13.3 The Clickstream | Internet-Enabled Business Intelligence


Team-Fly

	Internet-Enabled Business Intelligence By William A. Giovinazzo
	Table of Contents

	Chapter 13. Swimming in the Clickstream

13.3 The Clickstream

The Web server records every step of our customer's interaction with our Web site. This means that every time the user goes from one point in our site to the next , the Web server records every file or image that is downloaded, every Web page that is opened. Typically, a Web server uses four logs: transfer, error, referrer, and agent. These are ASCII files whose fields are either tab-, space-, or comma-delimited. Figure 13.2 shows how the server records interactions with the users in each log.

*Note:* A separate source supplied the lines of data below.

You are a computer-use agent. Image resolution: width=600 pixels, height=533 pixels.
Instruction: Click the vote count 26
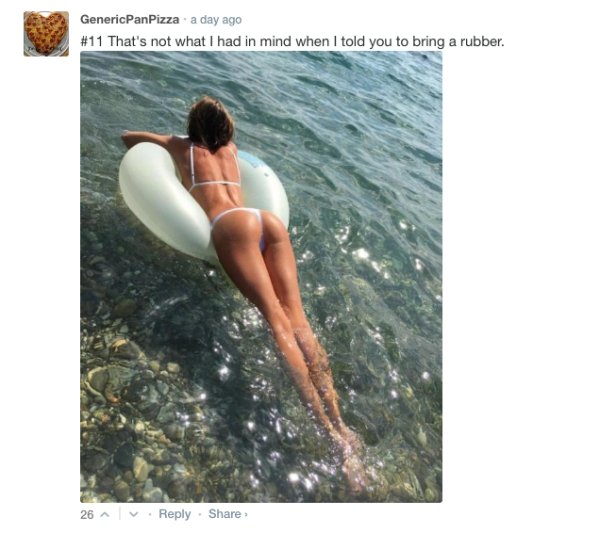point(87,515)
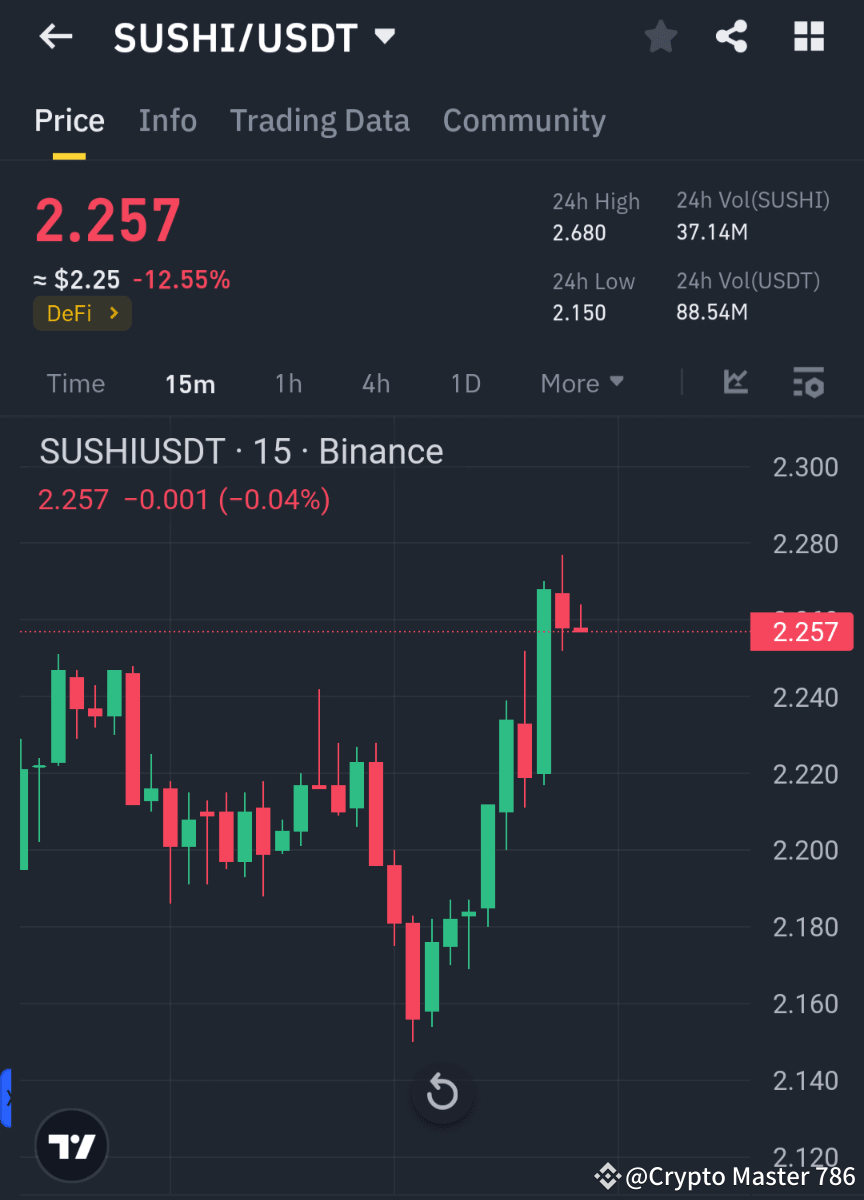This screenshot has height=1200, width=864.
Task: Select the 15m candle interval
Action: [x=190, y=383]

Figure 13.2. Web server log files.

graphics/13fig02.gif

The process may not begin at our own site. Perhaps the customer comes to our site from a link on a partner's Web site. The referrer log records this action. When a page is downloaded from the Web server to the customer's browser, the transfer log records a hit . A hit is often mistaken for accessing a specific Web page. Hits actually refer to the number of files accessed from a site. In addition to Web pages, graphic images, banner ads, and hyperlinks are hits on a site and are recorded in the transfer log. While this may seem curious at first, consider how the Web server views these objects. Each objectWeb page, image, and banner adis a file. The Web server does not distinguish between them. When requested , they are all sent to the client via HTTP in the same way. There is no reason for the server to distinguish between them.

The Web server records the status of the transfer in the status log. It also records the type of client making the request of the server in the agent log. Since so much of our clickstream information originates in the transfer log, we examine this log in more detail.

13.3.1 TRANSFER LOG FILE

The transfer log file records the transactions between the client and the Web server. This is the main source of clickstream data. From the entries in this log, we can link a domain name or IP address with a request for a specific page on our Web site. The NCSA (National Center for Supercomputing Applications) has described a standard transfer log file format. Figure 13.3 provides a sample transfer log file entry.

Figure 13.3. Sample transfer log file entry.

graphics/13fig03.gif

The entry presented in the figure is an example of a common log file entry. In addition, an extended format to the log file record includes a referrer and agent field. The following list describes each of the fields in the log file.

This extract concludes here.